With regard to the South African-Germany trade agreement, Germany is one of South Africa's most important trading partners, with trade worth more than R42 billion in 2002. The country is South Africa's most important supplier of imports such as capital goods and technology, and ranks second as a purchaser of South African exports after the United Kingdom.
It is a major direct investor in South Africa with an investment volume of around R18 billion, the main sectors being the automotive industry, the chemical industry, and the mechanical and electrical engineering industries. More than 450 German companies provide around 60 000 jobs in South Africa. We've just seen what they did with the BMW investment in this country.
The following taxes are especially affected regarding this international agreement between the Federal Republic of Germany and South Africa. On the side of Germany, it is income tax, corporation tax, capital tax and trade tax. With regard to South Africa, it is normal tax, secondary tax on companies, and withholding tax on royalties. In addition to the existing taxes, the agreement shall also apply to any identical or substantially similar taxes that are imposed after the date of signature of this agreement.
The agreement also provides for profits and taxes in respect of shipping and air transport; associated enterprises; dividends; interest; income from employment; director fees; entertainers and sportspersons; pensions, annuities, etc; and the elimination of double taxation.
With regard to the South Africa-Mexico Trade Agreement, trade with Latin America is actually relatively small. Only 2% of South Africa's total trade is with the Common Market of the South, Mercosur. Trade ties are expected to grow substantially in the future. Trade between South Africa and Mercosur grew significantly between 1994 and 2000 from R2,7 billion to R6 billion.
Mexico is South Africa's third largest trading partner in Latin America and the Caribbean, after Brazil and Argentina, and South Africa is Mexico's largest trading partner in Africa. Trade between the two countries has been growing at a steady pace. The main exports to Mexico are iron and steel products, machinery and equipment, metal ores, chemicals, cereals, and raw hides and skins. Imports from Mexico include wheeled tractors, machinery and equipment such as paper, paperboard and chemical products.
Another significant step in the relations was the signing of the Technical Co-operation Agreement in the field of social development in 2006.
Tourism between the two countries is also growing. Approximately 1 500 visa applications from Mexico and other Central American countries travelling to or through South Africa were processed during the period March to October 2008.

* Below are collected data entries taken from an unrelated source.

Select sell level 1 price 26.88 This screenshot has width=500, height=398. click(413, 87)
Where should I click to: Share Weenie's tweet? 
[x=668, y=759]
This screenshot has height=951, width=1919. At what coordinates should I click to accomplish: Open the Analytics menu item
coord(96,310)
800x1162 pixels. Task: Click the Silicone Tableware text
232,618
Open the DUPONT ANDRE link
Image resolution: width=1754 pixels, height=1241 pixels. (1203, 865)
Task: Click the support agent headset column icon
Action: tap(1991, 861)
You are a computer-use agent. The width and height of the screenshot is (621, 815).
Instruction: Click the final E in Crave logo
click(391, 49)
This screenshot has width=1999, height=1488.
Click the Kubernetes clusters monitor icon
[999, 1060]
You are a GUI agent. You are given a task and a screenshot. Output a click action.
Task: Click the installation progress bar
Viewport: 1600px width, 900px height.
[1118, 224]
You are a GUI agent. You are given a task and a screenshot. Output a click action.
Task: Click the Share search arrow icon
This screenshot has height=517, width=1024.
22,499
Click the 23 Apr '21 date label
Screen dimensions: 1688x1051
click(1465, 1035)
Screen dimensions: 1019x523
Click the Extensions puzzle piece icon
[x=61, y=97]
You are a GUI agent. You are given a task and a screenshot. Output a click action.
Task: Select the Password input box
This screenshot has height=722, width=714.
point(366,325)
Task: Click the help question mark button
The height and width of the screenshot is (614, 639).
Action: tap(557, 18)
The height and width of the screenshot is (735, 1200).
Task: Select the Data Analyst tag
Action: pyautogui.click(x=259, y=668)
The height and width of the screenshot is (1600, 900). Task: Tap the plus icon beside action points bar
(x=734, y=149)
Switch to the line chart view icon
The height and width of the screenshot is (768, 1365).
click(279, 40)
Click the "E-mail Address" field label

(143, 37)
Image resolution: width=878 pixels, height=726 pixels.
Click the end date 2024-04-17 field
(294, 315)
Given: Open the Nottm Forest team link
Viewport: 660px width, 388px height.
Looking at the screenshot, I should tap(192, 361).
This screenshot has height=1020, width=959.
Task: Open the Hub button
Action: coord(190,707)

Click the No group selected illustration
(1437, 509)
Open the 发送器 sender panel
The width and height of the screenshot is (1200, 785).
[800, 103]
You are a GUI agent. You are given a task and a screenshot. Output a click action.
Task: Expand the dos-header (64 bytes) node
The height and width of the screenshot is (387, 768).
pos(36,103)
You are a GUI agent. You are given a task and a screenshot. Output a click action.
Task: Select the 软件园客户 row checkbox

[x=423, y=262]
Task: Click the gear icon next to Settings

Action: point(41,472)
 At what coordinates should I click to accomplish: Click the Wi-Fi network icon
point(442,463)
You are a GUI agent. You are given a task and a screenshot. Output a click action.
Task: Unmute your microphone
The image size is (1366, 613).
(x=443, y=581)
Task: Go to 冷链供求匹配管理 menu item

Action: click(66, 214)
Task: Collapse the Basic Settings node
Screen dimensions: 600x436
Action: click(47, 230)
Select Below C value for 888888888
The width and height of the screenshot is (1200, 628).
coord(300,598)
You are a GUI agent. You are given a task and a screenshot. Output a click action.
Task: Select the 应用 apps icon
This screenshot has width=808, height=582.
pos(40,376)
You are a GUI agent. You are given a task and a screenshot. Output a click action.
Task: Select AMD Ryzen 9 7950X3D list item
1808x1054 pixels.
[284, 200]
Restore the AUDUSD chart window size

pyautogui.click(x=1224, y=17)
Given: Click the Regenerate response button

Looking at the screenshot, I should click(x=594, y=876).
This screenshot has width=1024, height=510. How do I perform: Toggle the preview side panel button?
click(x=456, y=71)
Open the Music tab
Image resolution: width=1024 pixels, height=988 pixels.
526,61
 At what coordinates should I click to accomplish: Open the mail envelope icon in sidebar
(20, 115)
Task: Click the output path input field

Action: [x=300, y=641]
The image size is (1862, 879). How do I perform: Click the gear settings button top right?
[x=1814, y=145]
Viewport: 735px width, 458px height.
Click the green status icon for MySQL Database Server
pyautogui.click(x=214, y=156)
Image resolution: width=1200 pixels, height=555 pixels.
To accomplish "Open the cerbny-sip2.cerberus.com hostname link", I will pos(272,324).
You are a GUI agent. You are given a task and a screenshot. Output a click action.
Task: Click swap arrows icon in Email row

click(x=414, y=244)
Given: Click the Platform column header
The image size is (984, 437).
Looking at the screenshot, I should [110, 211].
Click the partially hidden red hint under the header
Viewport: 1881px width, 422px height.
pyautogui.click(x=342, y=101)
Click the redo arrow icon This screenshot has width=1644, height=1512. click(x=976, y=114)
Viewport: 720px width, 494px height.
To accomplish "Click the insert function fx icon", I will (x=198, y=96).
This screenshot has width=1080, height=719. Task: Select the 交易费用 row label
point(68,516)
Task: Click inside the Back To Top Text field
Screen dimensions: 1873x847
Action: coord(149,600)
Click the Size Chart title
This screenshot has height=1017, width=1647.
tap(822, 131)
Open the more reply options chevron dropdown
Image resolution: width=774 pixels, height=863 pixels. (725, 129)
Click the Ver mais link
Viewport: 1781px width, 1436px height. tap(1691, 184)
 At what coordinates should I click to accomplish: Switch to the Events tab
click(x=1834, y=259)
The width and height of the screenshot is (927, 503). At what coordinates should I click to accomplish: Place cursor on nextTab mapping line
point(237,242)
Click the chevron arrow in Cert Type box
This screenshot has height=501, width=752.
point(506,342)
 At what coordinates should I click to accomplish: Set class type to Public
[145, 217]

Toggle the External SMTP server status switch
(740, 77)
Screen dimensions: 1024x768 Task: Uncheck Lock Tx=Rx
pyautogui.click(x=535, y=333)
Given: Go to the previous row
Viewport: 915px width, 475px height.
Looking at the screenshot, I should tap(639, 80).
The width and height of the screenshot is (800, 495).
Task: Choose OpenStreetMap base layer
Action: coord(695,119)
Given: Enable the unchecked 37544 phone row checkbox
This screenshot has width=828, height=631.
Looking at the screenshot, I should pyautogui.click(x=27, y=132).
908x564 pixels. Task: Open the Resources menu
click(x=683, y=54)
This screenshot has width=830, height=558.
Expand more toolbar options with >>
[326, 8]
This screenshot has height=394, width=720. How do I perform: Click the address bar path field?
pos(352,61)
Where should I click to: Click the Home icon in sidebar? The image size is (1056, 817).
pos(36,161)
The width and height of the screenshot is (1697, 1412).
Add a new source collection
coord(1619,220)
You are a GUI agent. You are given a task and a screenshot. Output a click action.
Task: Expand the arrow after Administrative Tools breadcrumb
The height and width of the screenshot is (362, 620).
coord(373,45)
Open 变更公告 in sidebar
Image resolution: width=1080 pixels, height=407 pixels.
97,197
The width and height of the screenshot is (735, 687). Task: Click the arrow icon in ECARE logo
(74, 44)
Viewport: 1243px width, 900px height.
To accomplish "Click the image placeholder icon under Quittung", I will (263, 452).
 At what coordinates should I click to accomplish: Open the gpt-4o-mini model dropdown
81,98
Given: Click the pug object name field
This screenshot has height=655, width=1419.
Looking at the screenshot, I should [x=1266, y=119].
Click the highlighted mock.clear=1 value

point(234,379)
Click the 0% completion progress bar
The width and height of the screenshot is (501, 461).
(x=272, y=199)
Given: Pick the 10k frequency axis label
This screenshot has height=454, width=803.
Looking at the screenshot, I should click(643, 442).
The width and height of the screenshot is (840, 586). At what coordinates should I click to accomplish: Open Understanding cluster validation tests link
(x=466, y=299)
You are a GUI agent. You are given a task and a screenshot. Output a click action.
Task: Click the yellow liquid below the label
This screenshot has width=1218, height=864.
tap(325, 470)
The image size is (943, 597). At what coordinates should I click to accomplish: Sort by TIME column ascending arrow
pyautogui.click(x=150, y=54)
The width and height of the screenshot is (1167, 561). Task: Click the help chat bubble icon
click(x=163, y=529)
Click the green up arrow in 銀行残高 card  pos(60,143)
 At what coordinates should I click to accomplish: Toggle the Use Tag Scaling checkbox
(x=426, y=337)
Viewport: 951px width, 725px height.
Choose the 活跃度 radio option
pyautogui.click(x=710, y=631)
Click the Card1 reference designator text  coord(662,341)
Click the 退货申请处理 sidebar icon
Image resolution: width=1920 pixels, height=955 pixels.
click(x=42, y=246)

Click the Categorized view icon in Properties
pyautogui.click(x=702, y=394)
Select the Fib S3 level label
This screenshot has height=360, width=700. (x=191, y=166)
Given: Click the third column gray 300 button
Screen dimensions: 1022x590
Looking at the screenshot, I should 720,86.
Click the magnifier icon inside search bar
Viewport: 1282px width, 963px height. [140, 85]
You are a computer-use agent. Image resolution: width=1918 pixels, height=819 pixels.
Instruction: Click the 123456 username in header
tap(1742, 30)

The agreement between the Republic of South Africa and the government of the United Mexican States seeks to conclude an agreement for the avoidance of double taxation and the prevention of fiscal evasion with respect to taxes on income. The establishment of a Joint Binational Commission would allow both countries the opportunity to review bilateral co-operation projects and to identify co-operation in new areas.
The agreement applies to the following taxes: In terms of Mexico, they are federal income tax and business flat-rate tax; and in terms of South Africa, they are normal tax, secondary tax on companies, withholding tax on royalties, and tax on foreign entertainers and sportspersons.
As with the agreement with Germany, the agreement in this case shall, in addition to the existing taxes, also apply to any identical or substantially similar taxes that are imposed after the date of the signature of this agreement.
In conclusion, the trade agreements seek to regulate taxation and remove fiscal obstacles between the two countries, as well as provide for fairness in the business practices in a foreign country through the provision of nondiscrimination. The exchange of information relating to the agreement is also important, as well as collaboration between the contracting states in the case of South Africa and Mexico in the collection of revenue claims.
Hon Chairperson, the select committee moves that this House supports these international agreements. I thank you. [Applause.]
Debate concluded.
Question put: That the Report on Agreement between Republic of South Africa and United Mexican States for Avoidance of Double Taxation and Prevention of Fiscal Evasion with respect to Taxes on Income be adopted.
IN FAVOUR: Eastern Cape, Free State, Gauteng, KwaZulu-Natal, Limpopo, Mpumalanga, Northern Cape, North West, Western Cape.
Report on Agreement between Republic of South Africa and United Mexican States for Avoidance of Double Taxation and Prevention of Fiscal Evasion with respect to Taxes on Income accordingly adopted in accordance with section 65 of the Constitution.
Question put: That the Report on Agreement between the Republic of South Africa and the Federal Republic of Germany for the Avoidance of Double Taxation with respect to Taxes on Income and Capital be adopted.
IN FAVOUR: Eastern Cape, Free State, Gauteng, KwaZulu-Natal, Limpopo, Mpumalanga, Northern Cape, North West, Western Cape.
Report on Agreement between the Republic of South Africa and the Federal Republic of Germany for the Avoidance of Double Taxation with respect to Taxes on Income and Capital accordingly adopted in accordance with section 65 of the Constitution.